A esa misma hora “El Hijo” y su mujer también llegaban a su casa. La madre de él salió a recibirlos y a preguntar con detalles cómo les había ido. La mujer de “El Hijo” fue la que reconstruyó los pormenores de aquella visita relámpago. “El Hijo” empezó a desempacar los sabores y los recuerdos de esa tierra. Por un momento se vio repitiendo el gesto de “El Lobo” sacando las piñas y los plátanos, las yucas y las naranjas, el pollo “compuesto” y las arepas de maíz pelado envueltas en hojas de plátano soasado, cuando venía a visitarlos hacía mucho tiempo en el barrio Ricaurte. Desocupadas todas las bolsas, sentados en el comedor, las tres personas comenzaron a almorzar. “El Hijo” no dejaba de pensar en lo poco familiar que le había resultado la cara del difunto.
Hacía las tres de la tarde los familiares y dolientes salieron de la iglesia y empezaron la romería hacia el cementerio; la fila de vehículos iba detrás del carro mortuorio.

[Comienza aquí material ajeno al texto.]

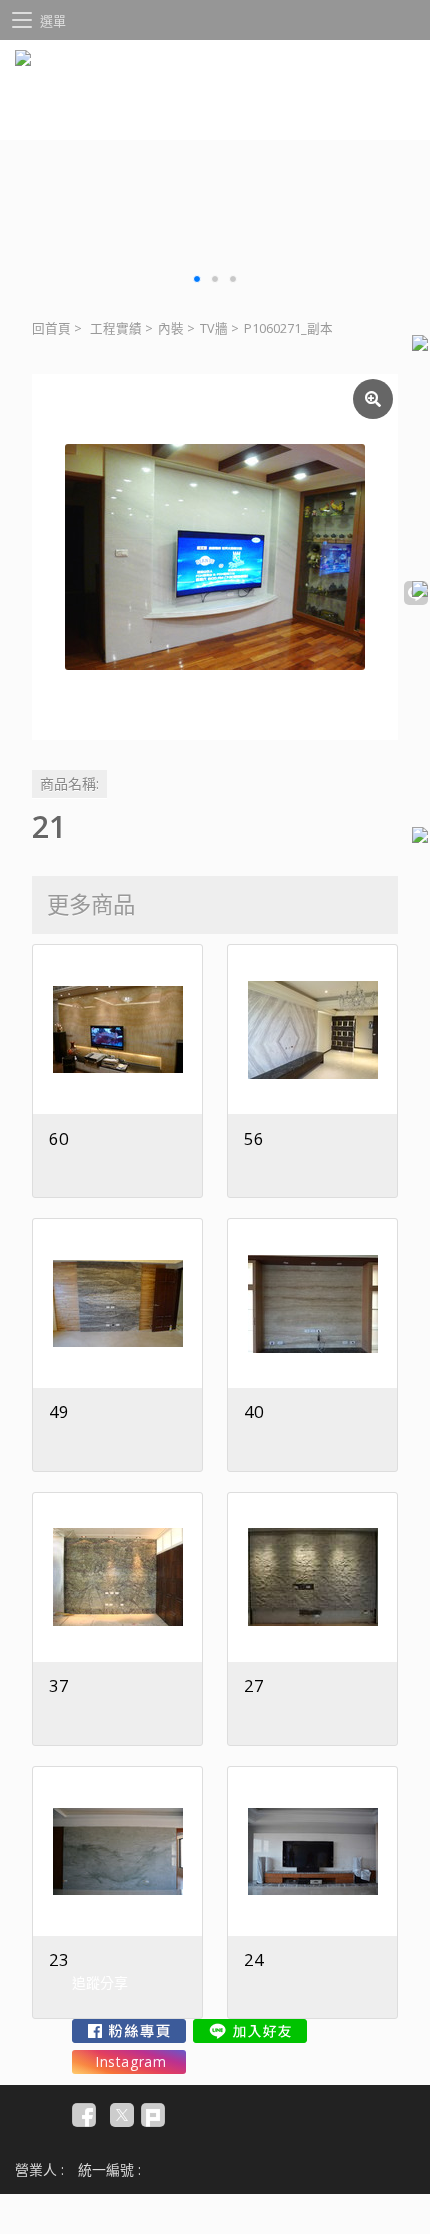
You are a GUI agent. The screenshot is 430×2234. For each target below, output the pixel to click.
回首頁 (51, 328)
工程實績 (116, 328)
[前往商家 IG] (129, 2062)
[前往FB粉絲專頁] (129, 2031)
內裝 (171, 328)
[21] (215, 557)
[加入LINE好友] (250, 2031)
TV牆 (214, 328)
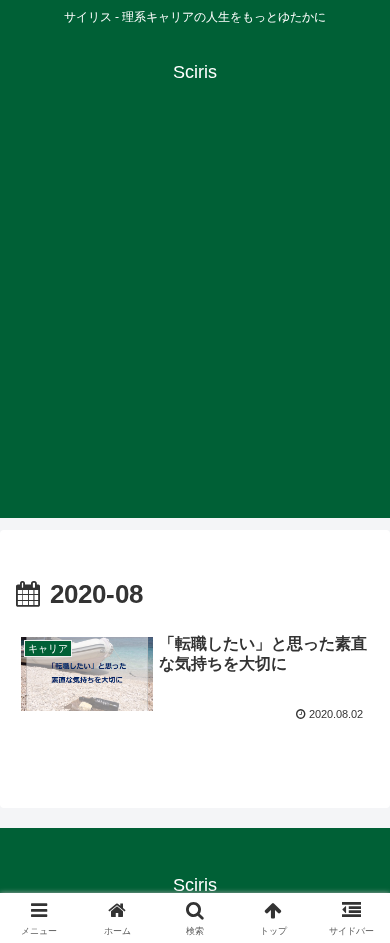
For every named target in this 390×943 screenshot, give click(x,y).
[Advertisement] (195, 323)
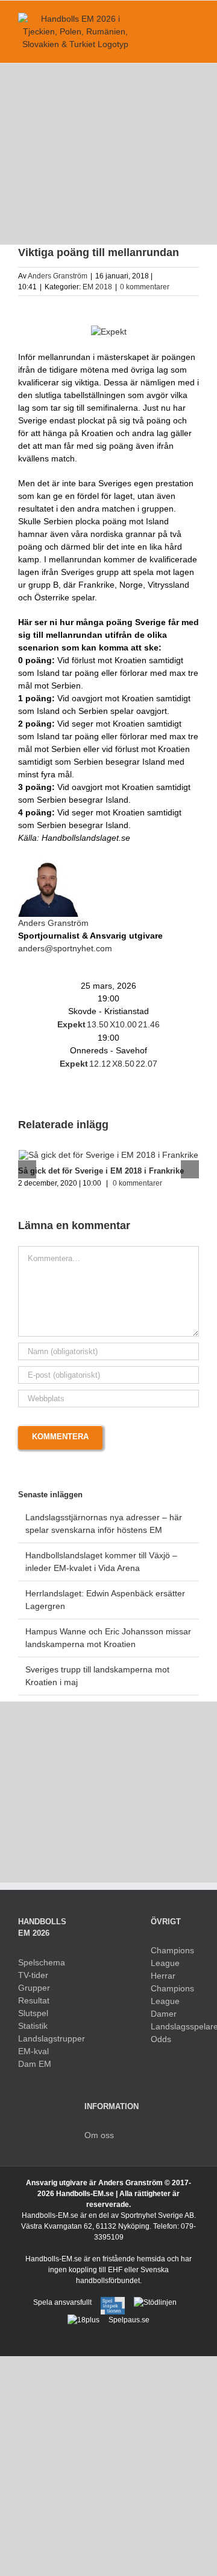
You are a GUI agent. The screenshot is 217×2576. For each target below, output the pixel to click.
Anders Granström (57, 276)
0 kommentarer (144, 287)
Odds (161, 2039)
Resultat (33, 2000)
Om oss (99, 2135)
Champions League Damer (172, 2001)
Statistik (33, 2026)
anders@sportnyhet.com (65, 948)
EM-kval (33, 2051)
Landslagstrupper (42, 2038)
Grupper (34, 1988)
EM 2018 (97, 287)
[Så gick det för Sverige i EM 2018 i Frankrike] (108, 1155)
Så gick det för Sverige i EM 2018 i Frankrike (101, 1170)
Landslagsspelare (175, 2026)
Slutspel (33, 2013)
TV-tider (33, 1975)
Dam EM (34, 2064)
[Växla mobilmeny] (194, 19)
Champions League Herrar (172, 1962)
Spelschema (41, 1962)
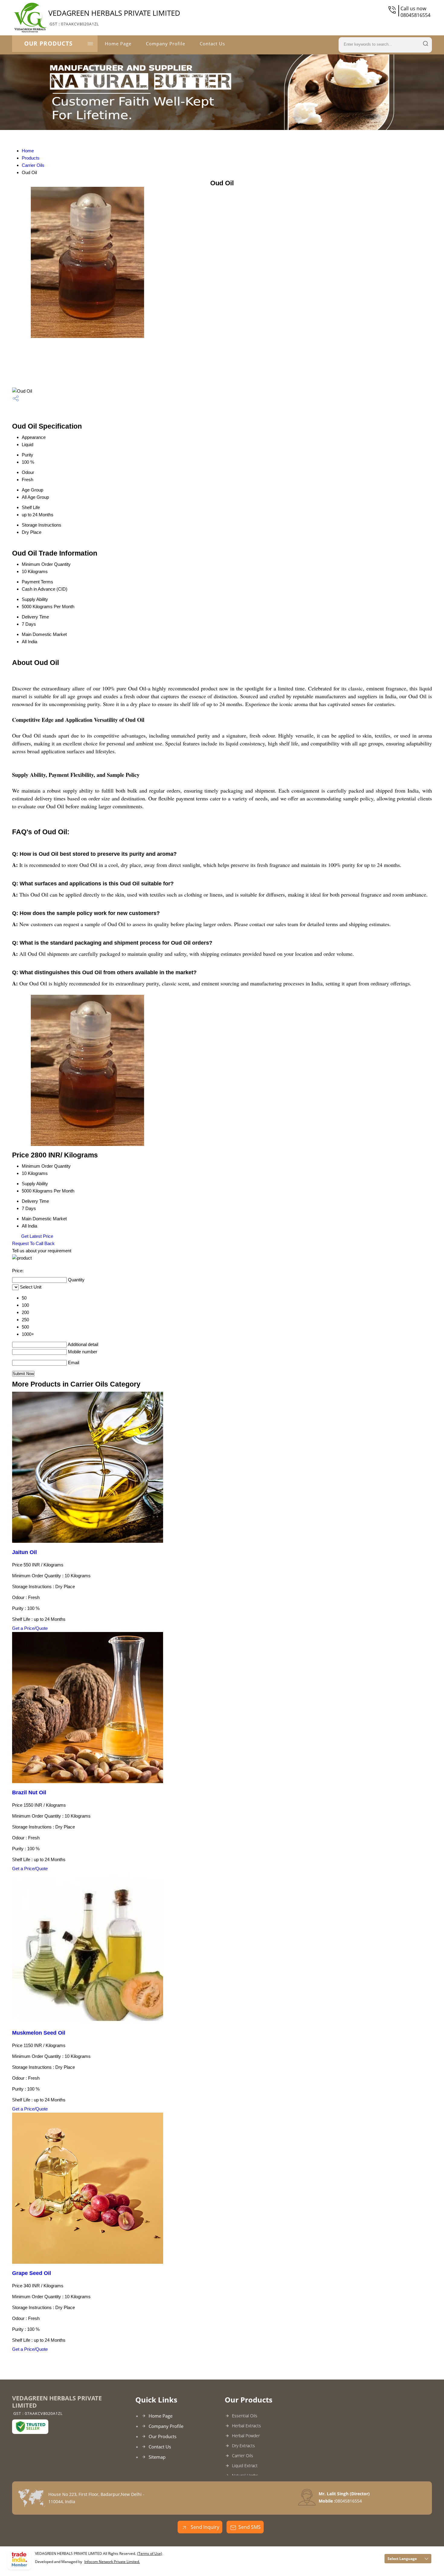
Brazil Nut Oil (29, 1792)
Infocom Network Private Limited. (112, 2561)
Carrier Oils (33, 165)
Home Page (118, 44)
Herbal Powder (246, 2435)
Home (28, 150)
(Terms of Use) (149, 2553)
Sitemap (157, 2457)
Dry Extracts (243, 2445)
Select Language (402, 2558)
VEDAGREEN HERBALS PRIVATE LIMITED (114, 17)
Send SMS (249, 2527)
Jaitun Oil (24, 1552)
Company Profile (165, 44)
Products (31, 158)
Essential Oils (244, 2416)
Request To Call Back (33, 1243)
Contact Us (212, 44)
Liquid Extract (245, 2465)
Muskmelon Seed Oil (38, 2033)
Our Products (48, 43)
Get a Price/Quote (30, 1628)
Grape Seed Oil (31, 2273)
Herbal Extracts (246, 2425)
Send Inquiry (204, 2527)
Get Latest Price (36, 1236)
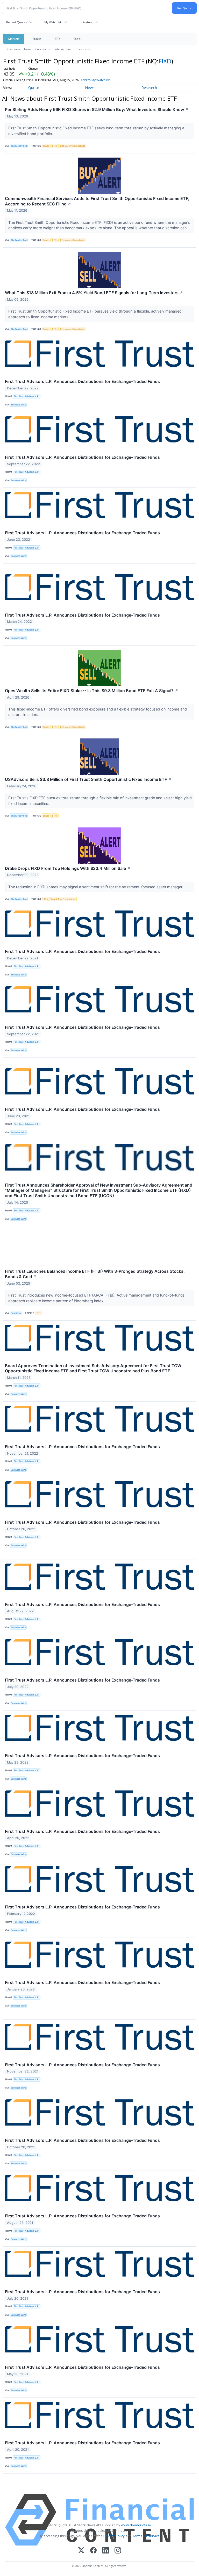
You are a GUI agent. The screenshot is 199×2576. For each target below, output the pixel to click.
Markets (13, 39)
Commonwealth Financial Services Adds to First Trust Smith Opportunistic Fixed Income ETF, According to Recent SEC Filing (97, 201)
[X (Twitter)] (81, 2551)
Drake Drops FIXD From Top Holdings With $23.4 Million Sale (68, 868)
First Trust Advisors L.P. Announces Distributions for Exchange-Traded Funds (82, 381)
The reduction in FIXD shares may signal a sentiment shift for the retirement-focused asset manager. (96, 887)
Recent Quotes (16, 22)
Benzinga (16, 1313)
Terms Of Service (146, 2536)
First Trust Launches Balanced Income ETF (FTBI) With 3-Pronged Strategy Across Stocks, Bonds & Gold (95, 1274)
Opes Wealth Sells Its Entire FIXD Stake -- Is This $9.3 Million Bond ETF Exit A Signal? (91, 690)
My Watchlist (52, 22)
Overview (13, 49)
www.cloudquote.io (136, 2525)
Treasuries (83, 49)
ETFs (57, 39)
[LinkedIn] (105, 2551)
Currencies (42, 49)
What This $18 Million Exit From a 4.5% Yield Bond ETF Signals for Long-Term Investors (94, 292)
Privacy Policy (114, 2536)
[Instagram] (117, 2551)
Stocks (37, 39)
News (27, 49)
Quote (33, 87)
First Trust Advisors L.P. (26, 396)
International (63, 49)
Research (149, 87)
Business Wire (18, 404)
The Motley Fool (19, 145)
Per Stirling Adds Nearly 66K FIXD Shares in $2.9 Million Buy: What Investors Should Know (97, 109)
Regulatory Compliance (72, 145)
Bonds (45, 145)
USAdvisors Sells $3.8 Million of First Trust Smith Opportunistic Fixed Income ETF (88, 779)
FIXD (165, 61)
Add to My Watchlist (95, 80)
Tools (77, 39)
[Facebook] (93, 2551)
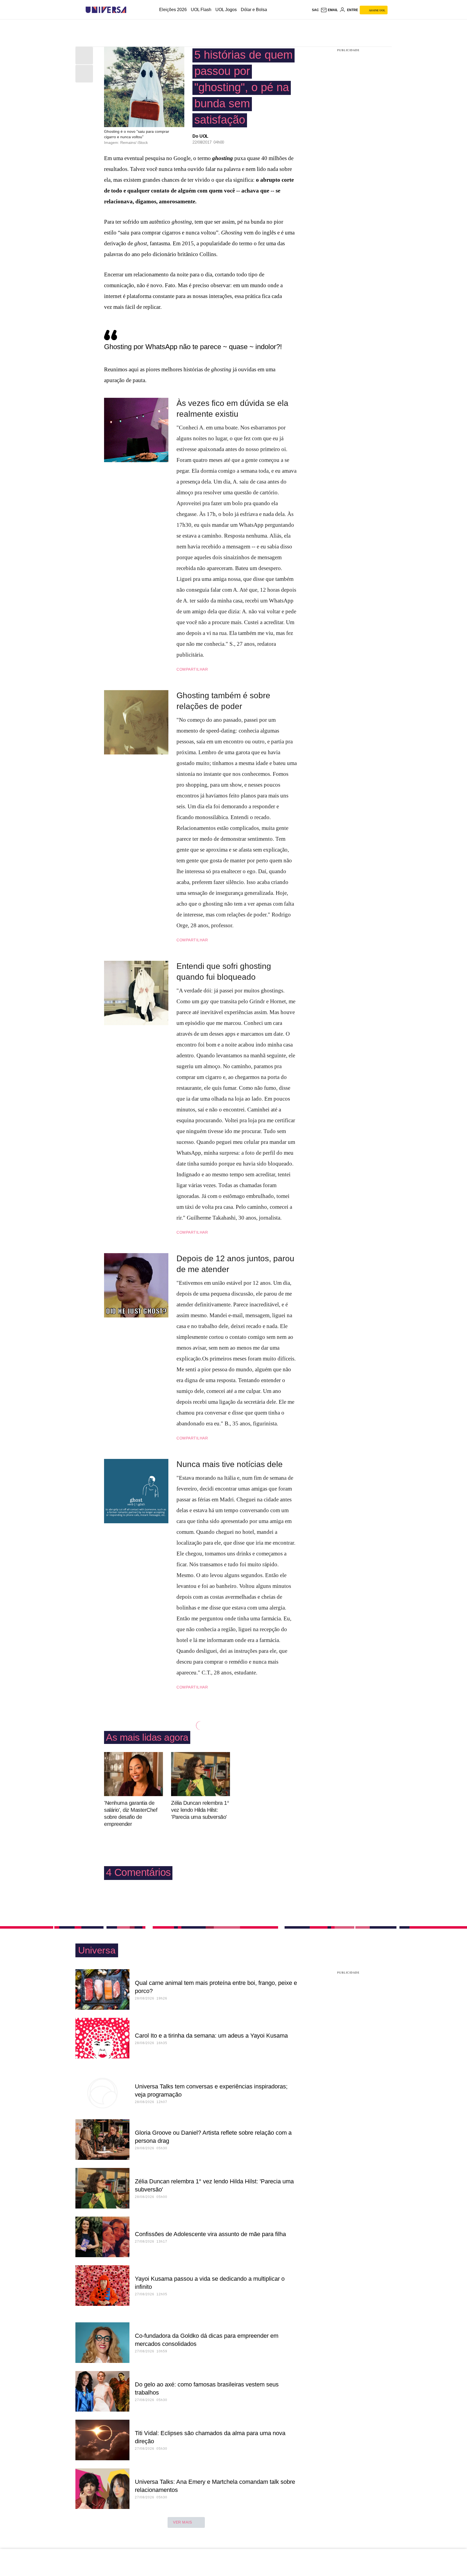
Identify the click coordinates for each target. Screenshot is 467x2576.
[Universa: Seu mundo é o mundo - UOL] (106, 10)
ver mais (182, 2522)
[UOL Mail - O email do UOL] (329, 10)
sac (315, 10)
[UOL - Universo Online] (131, 10)
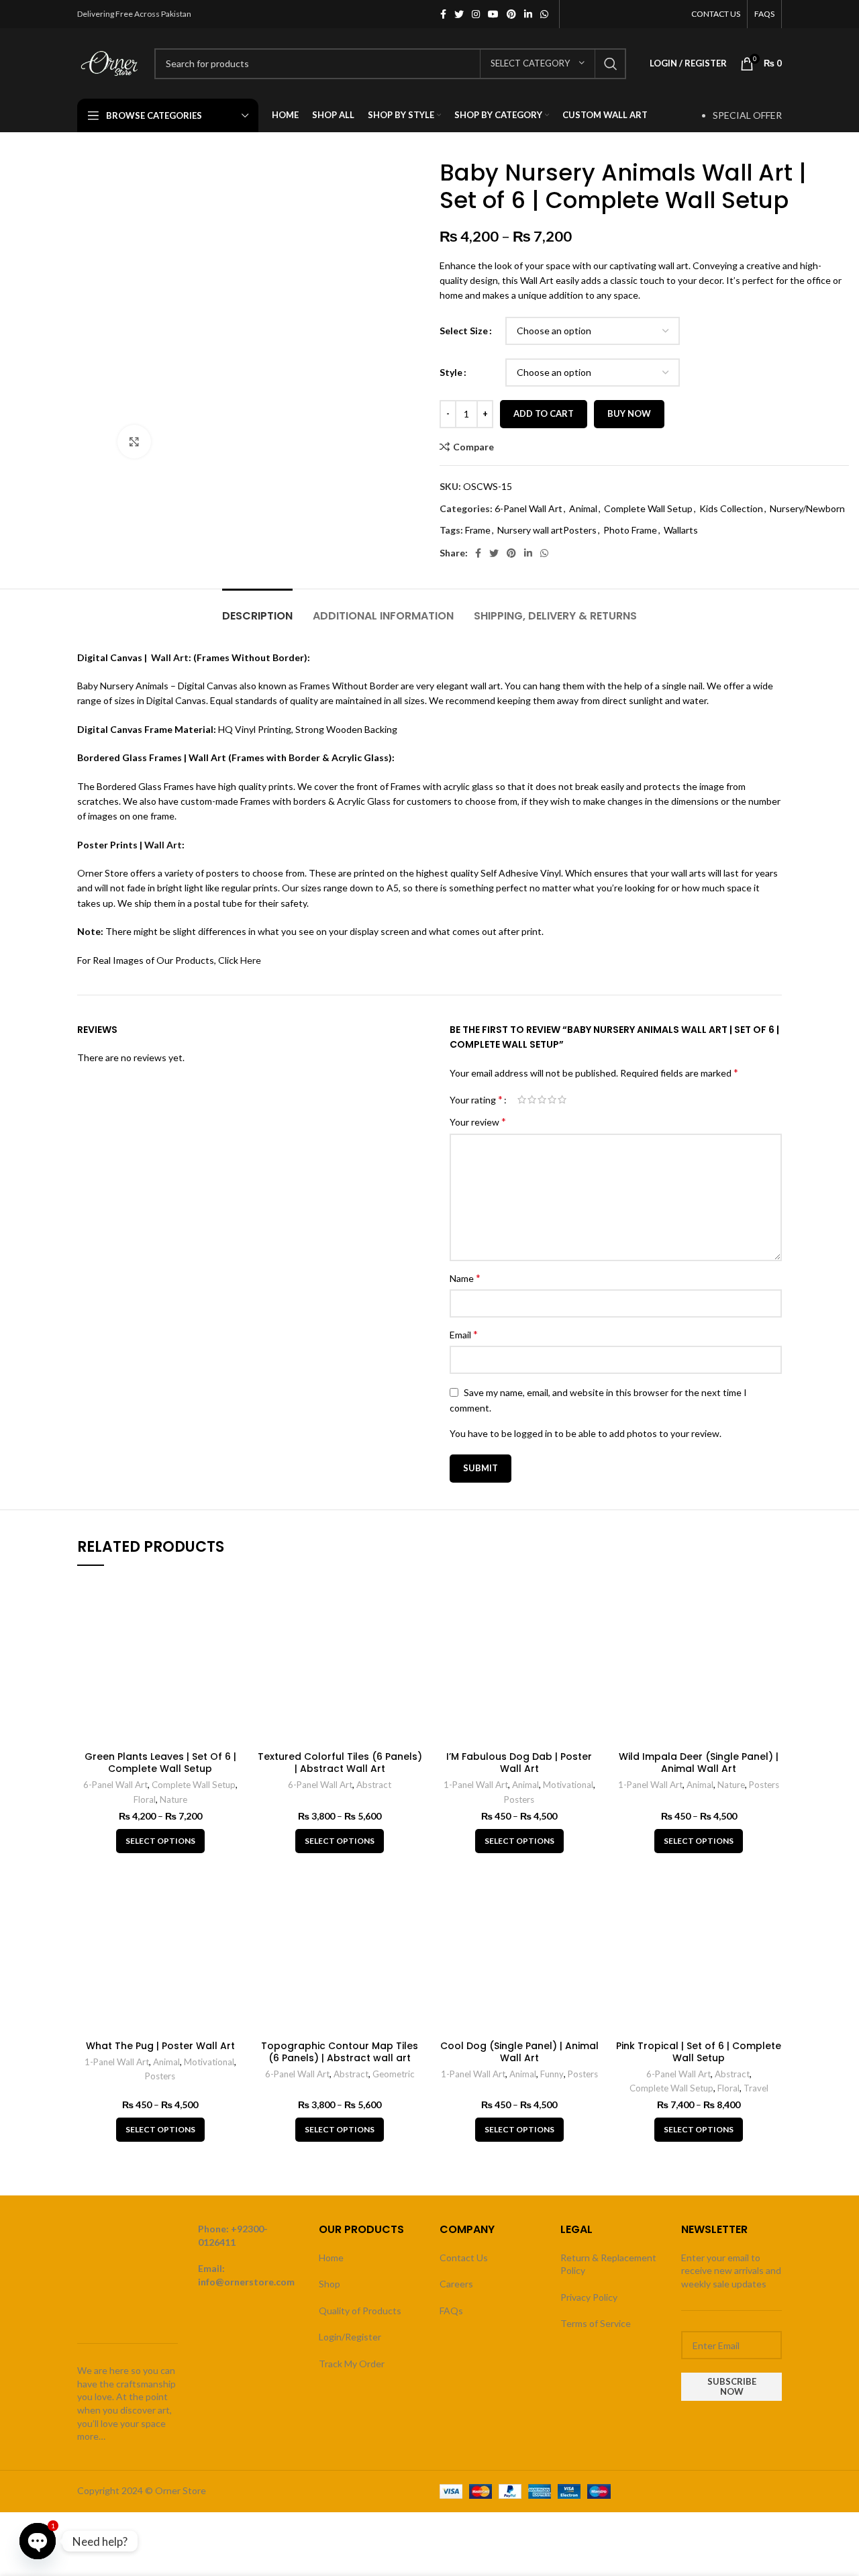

En el preciso instante en que el sacerdote pronunció las últimas palabras, antes de depositar el cadáver en la sepultura, en ese momento, cuando arreciaban las lágrimas y las voces de aliento querían salvaguardar a la viuda de esa pena, justo en esos segundos “El Lobo” llegaba a la casa blanca de puertas naranjas y era recibido por una comitiva de manos y abrazos. Una de sus hermanas, Purificación, le recibió las bolsas, y su madre, la vieja Ñoa, le ofreció una totumada de limonada fresca. Se sorprendió de que estuvieran allí otros de sus hermanos, Isarel y Lucila. Pero lo que le produjo mayor alegría fue ver a Saúl, el que se había matado, acercarle una banqueta para que descansara de tan larga travesía.
Por eso lo que sepultaron en el cementerio de San Juan, donde las cruces son azules y blancas, no fue al auténtico “El Lobo”. No. La gente que salió de aquel lugar, siempre resguardo por la neblina, no supo, como tampoco Beatica, que lo que quedó resguardado en ese hoyo en la tierra no fue él. Apenas era su cáscara, el bagazo sin jugo, porque “El Lobo” verdadero ya estaba sentado hacía tiempo en otro sitio, y conversaba animadamente con su hijo reencontrado.
Henry Pabón Gómez dijo:
Buena tarde maestro Fernando, soy Henry Pabón Gómez, estudiante de maestría en docencia El Yopal, trabajamos sobre la interdisciplinariedad entre lenguaje y matemáticas con la doctora Daysi.
Estoy escribiendo un cuento sobre el cero y deseo presentarlo a los estudiantes de grado 10, pues, quiero desde las matemáticas incentivar la escritura empezando por la narrativa.
También, quiero compartirlo con usted para que me haga el favor de obsequiarme un comentario. mil gracias.
VIVENCIAS DEL CERO
Por Henry Pabón Gómez
El niño se quedó llorando y la maestra para contentarlo se acercó y le dijo: ¡ven te enseño un número que vale nada! Por su puesto, al niño eso no le interesó, pero al cero si le dolió mucho la exclamación de la maestra. Desde luego, al cero los niños de preescolar lo pintaban igual que a los otros números, pero él vivía triste porque comprendió, escuchando a la maestra, que valía nada.
Al llegar a grado primero cambiaron la profesora. Así que, cuando el cero se enteró de dicha situación, suspiró y pensó muy hondo: ¿será que en realidad valgo nada? Mientras lo pensaba llegó el nuevo profesor de matemáticas y le propuso un jueguito a los niños, que consistía en contar de uno en uno, luego contar de dos en dos y así hasta el nueve. Situación que hizo que los niños, con ese nuevo profesor, se divirtieran de lo más hermosísimo, mientras el cero esperaba que ¡de pronto! uno de los niños se atreviera a contar de cero en cero.
Bueno, pasado el tiempo, el cero ya en grado quinto no comprendía el porqué de su existencia, pues con cada profesor que se encontraba comprendía que las palabras de aquella profesora, de preescolar, se hacían cada vez más ciertas. Si recordaba la suma, comprendía que ningún valor le aumentaba a su colaborador, o si recordaba la resta, ¡que por lo menos algo negativo hiciera! de igual manera no quitaba algún valor a su compañero. O peor aún, la multiplicación lo llenó de terror porque su acompañante desaparecía y el quedaba solitario.
Para empeorar las cosas, la división ni siquiera se puede hacer entre cero, porque ningún número se cedería como respuesta, ni siquiera él mismo. Mejor dicho, de esta manera, ¡cuál es la razón de que un número haya sido creado para tales situaciones!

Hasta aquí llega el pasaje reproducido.